**ABOUT THIS TASK**
Only the lines from the one containing "Where should I click to: Open" to the end of the material are to be copied, exactly and in full; images stay out.

====

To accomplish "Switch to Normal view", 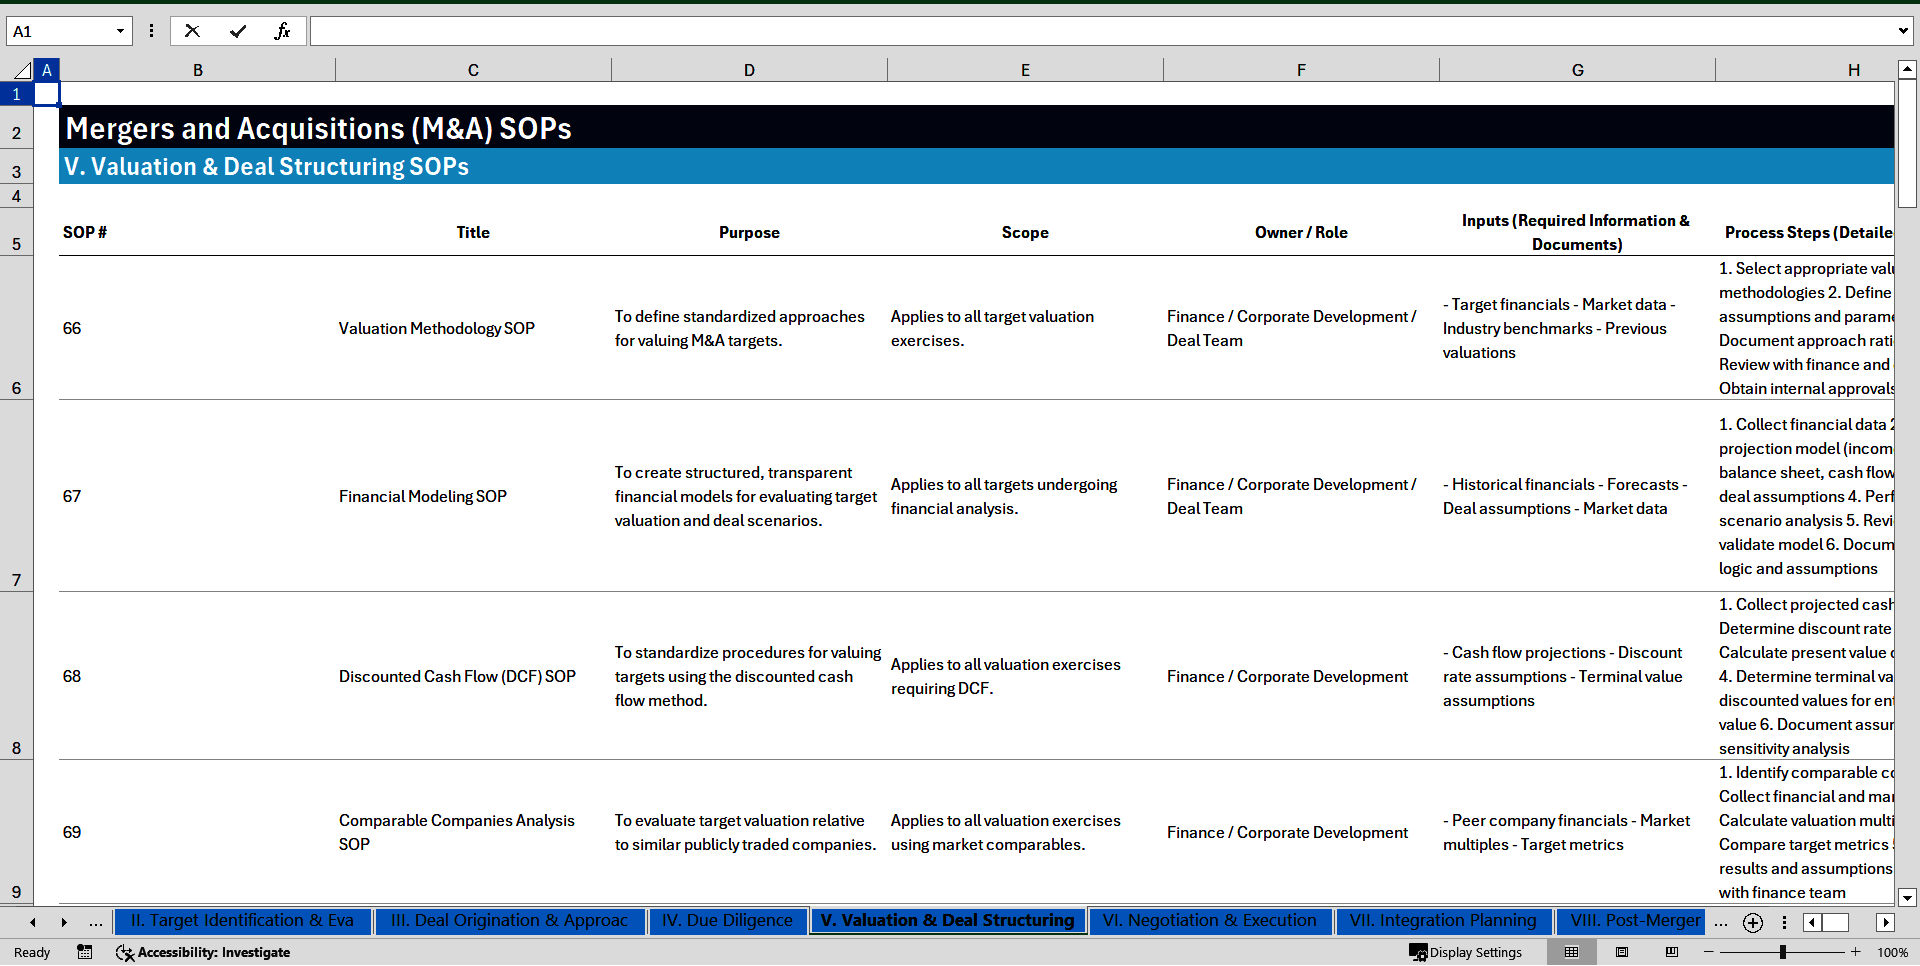I will coord(1571,952).
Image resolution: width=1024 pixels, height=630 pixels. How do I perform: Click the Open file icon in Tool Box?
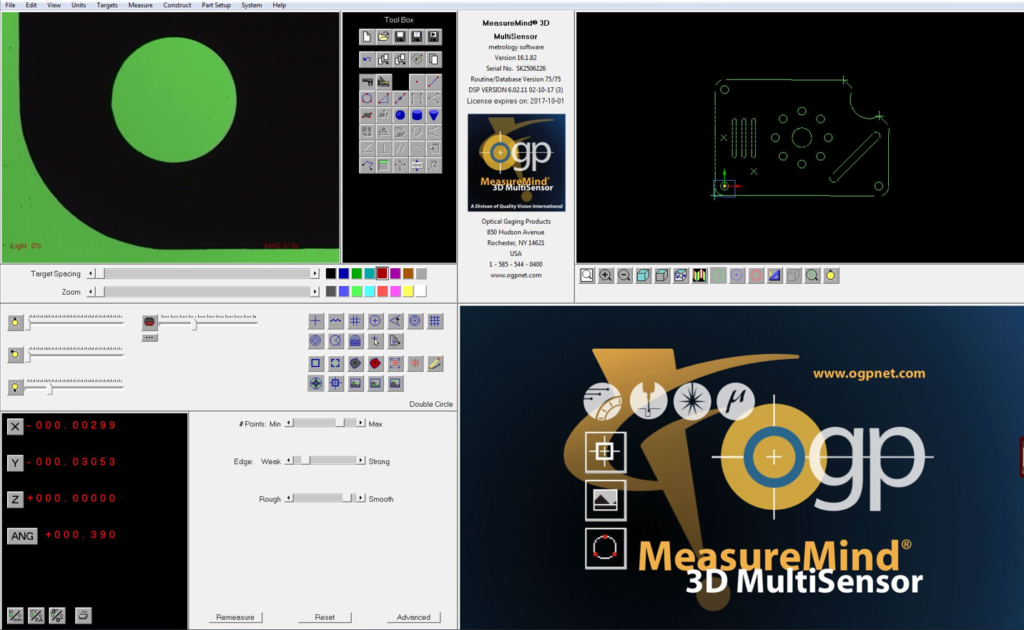tap(383, 37)

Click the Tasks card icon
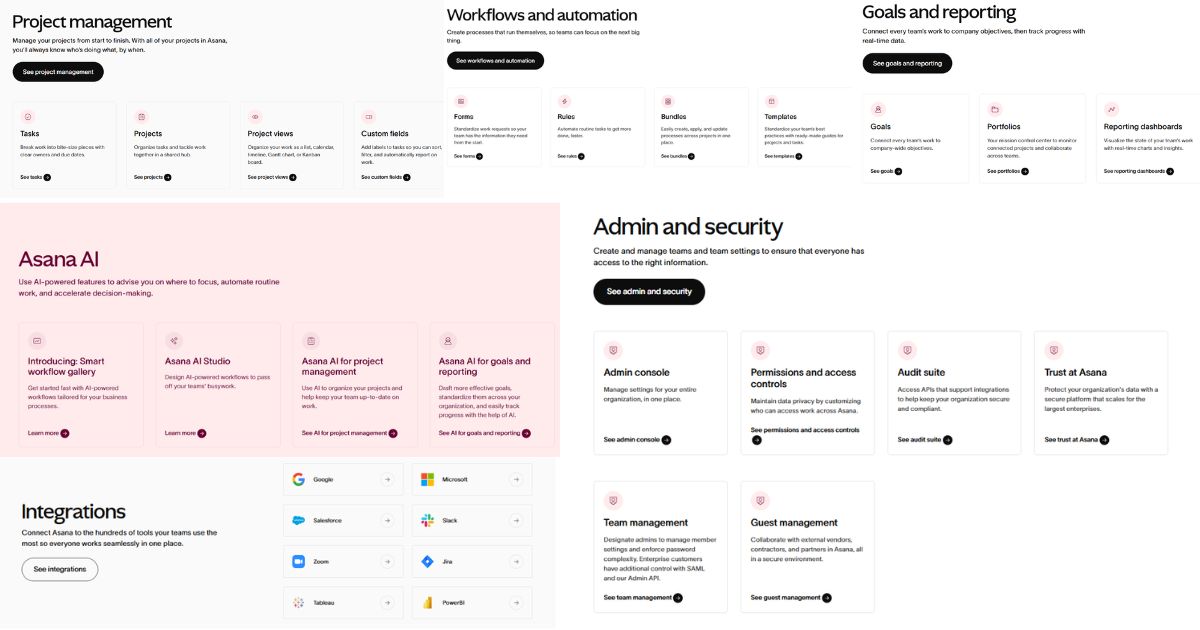[x=27, y=117]
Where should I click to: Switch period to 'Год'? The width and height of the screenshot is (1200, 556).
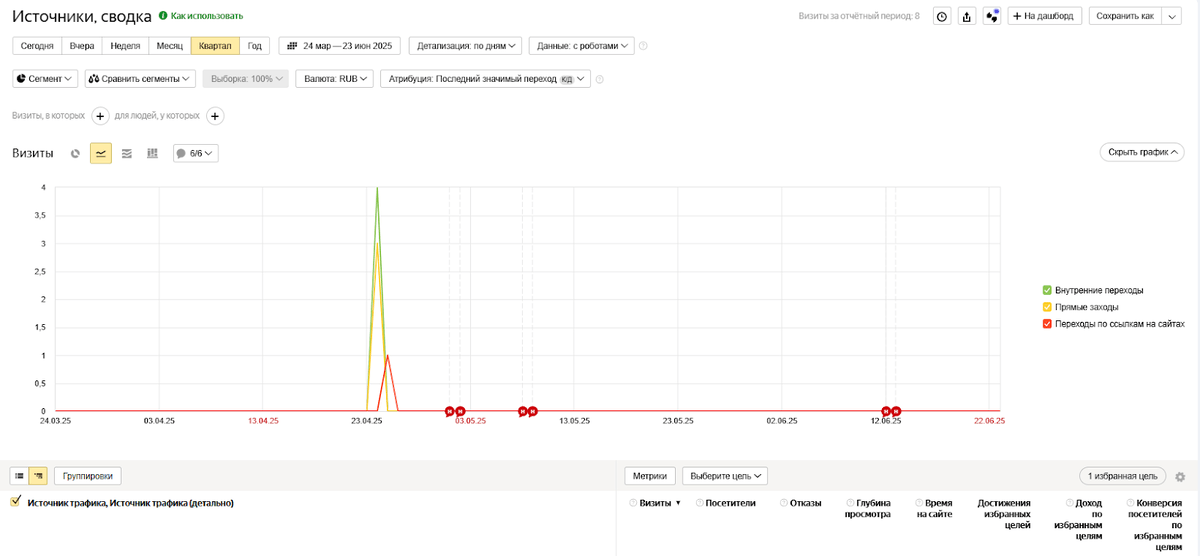tap(255, 46)
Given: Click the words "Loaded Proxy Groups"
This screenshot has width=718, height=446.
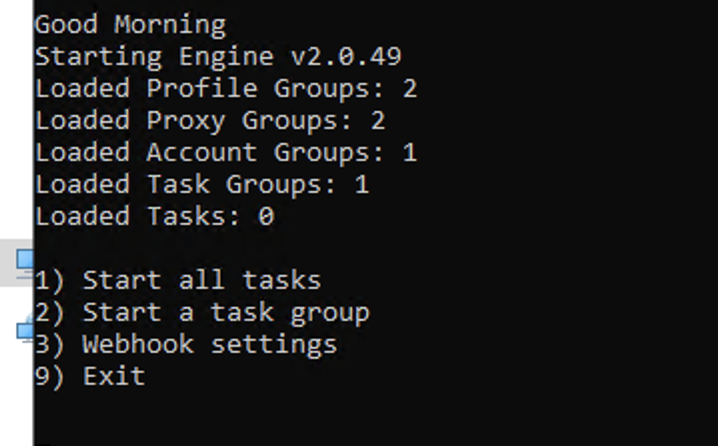Looking at the screenshot, I should point(193,120).
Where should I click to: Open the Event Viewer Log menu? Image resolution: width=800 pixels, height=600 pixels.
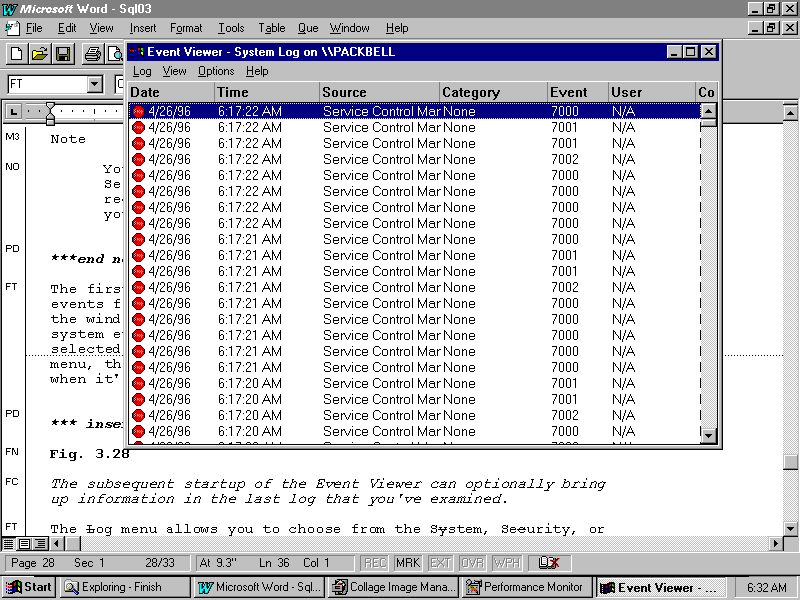coord(142,71)
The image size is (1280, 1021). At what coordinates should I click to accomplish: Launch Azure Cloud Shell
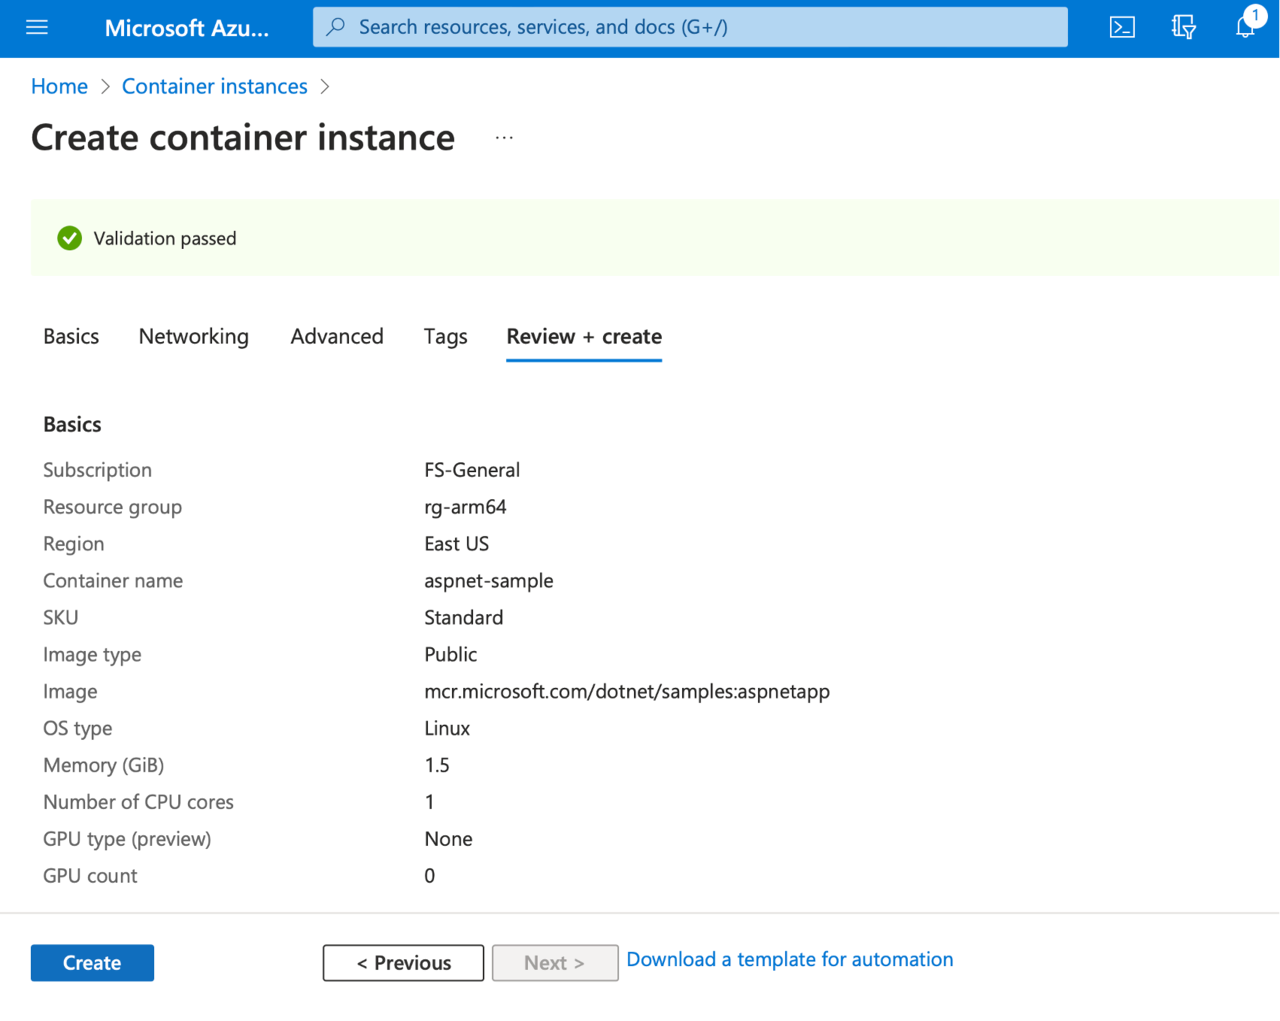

====

**FINISHED EXERCISE**
Where should I click to: Open the Event Viewer Log menu? Image resolution: width=800 pixels, height=600 pixels.
coord(142,71)
The image size is (1280, 1021). At what coordinates should I click to accomplish: Launch Azure Cloud Shell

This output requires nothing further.